Les noces argentiques

Unis par la photographie, Robert Capa et Gerda Taro sont des héros modernes. Ce duo, assoiffé de liberté, n’a cessé de traquer la vérité. Une histoire d’amour exemplaire, ravivée par la romancière espagnole Susana Fortes.

Le Vif/L’Express : En tant qu’écrivaine espagnole, quel lien entretenez-vous avec Robert Capa ?

Susana Fortes : Ici, Capa est connu et très apprécié, notamment en raison de sa couverture de la guerre d’Espagne. Le XXe siècle est le siècle des mythes, des rêves et de la barbarie. Sans ses photos, nous n’aurions jamais pu le comprendre. La force de son art réside dans son respect pour la dignité des victimes. Il n’avait pas besoin d’exposer des corps ensanglantés ! Capa pouvait saisir la dureté de la guerre dans le regard d’un enfant, faisant la file parmi des réfugiés. Sa façon de voir était profondément empathique. L’an dernier, il a fait l’objet de deux expos majeures, à Madrid et à Barcelone, montrant des extraits de La Valise mexicaine. Outre des inédits de la guerre d’Espagne, elle contient des photographies intimes, dont une femme dormant avec le pyjama de son amant. Qui est-elle ? C’est là qu’on découvre un Capa amoureux, immortalisant Gerda Taro, l’une des femmes les plus intéressantes du siècle dernier.

Quelle est la beauté de leur histoire d’amour ?

Entre ces deux réfugiés juifs, que sont Gerta Pohorylle et Andrei Friedmann [ NDLR : leurs véritables noms], ce n’est pas le coup de foudre. Elle le trouve arrogant, ambitieux, parfois trop confiant, mais si attirant qu’elle finit par l’aimer jusqu’à la moelle. Partageant la passion de la photographie, Gerta et Andrei ne sont jamais neutres. Ces antifascistes sont en colère contre les démocraties européennes, qui abandonnent la république espagnole. Ayant perçu le  » loup allemand  » des années 1930, ils sont conscients que c’est l’avenir de l’Europe qui se joue en cette guerre d’Espagne. Comment ne peuvent-ils pas y prendre part ?

Alors que Gerda Taro semble être le moteur, elle est désormais moins connue que Capa. S’est-elle sacrifiée pour lui ?
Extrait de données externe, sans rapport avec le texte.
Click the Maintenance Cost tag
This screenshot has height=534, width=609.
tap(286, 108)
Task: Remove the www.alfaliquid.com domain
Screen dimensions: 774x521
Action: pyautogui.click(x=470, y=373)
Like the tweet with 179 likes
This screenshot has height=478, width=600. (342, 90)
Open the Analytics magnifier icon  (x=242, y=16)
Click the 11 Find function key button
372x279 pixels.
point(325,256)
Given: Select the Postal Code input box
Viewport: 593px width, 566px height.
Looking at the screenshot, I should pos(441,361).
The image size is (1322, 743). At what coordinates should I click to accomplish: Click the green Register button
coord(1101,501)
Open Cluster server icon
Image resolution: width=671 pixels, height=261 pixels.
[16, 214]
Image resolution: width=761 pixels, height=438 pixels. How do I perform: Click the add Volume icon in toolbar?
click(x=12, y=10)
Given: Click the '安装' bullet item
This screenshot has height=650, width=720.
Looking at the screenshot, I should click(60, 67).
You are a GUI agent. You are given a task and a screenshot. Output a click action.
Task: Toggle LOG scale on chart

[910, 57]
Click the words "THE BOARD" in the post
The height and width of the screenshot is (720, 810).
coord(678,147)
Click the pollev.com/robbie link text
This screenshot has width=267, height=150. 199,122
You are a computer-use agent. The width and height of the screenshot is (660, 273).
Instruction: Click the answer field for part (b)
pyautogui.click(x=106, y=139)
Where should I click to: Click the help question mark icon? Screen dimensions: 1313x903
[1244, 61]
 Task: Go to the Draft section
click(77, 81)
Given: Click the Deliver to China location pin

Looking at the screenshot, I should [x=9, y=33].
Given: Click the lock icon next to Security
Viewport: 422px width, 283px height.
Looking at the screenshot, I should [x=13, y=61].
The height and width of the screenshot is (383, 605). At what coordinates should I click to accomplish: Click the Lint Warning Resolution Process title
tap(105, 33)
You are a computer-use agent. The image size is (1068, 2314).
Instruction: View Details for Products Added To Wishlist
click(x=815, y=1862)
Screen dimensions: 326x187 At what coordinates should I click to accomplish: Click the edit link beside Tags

Lors de la guerre d’Espagne, ils signent tous deux leurs photos du nom de  » Robert Capa « , car ça sonne plus américain. Or Gerta a besoin de son espace. Elle devient Gerda Taro en hommage à Greta Garbo. Son indépendance a crée une tension. Si elle avait vécu plus longtemps, elle aurait été aussi connue que lui. J’espère que ce roman contribuera à réparer cette injustice. Capa et Gerda sont des battants qui ne baissent jamais les bras. Je les trouve courageux, une valeur qui n’est plus en vogue, mais que j’estime fondamentale. Ce couple crée sa propre légende en s’inscrivant dans une brillante génération de reporters, qui révèle les côtés cachés de la guerre. Capa estime qu’  » une cause sans images, n’est pas qu’une cause oubliée, mais une cause perdue « .

 » Il n’y a pas de nations. Il n’y a que des peuples.  » Est-ce en plaçant l’être humain au c£ur de leur travail qu’ils inventent le photojournalisme moderne ?

Gerda et lui ont risqué leur vie pour prendre la meilleure photographie. Leurs images dévoilent des hommes en prise avec des situations extrêmes. Ils ont inventé le photojournalisme moderne en imaginant une autre façon de voir la tragédie historique. L’un des plus puissants mythes du XXe siècle est celui des correspondants de guerre. Capa et Gerda sont des pionniers qui se sont battus pour imposer leur vision du journalisme : être là et raconter. Cela leur a coûté la vie, mais telle était l’existence qu’ils avaient choisie.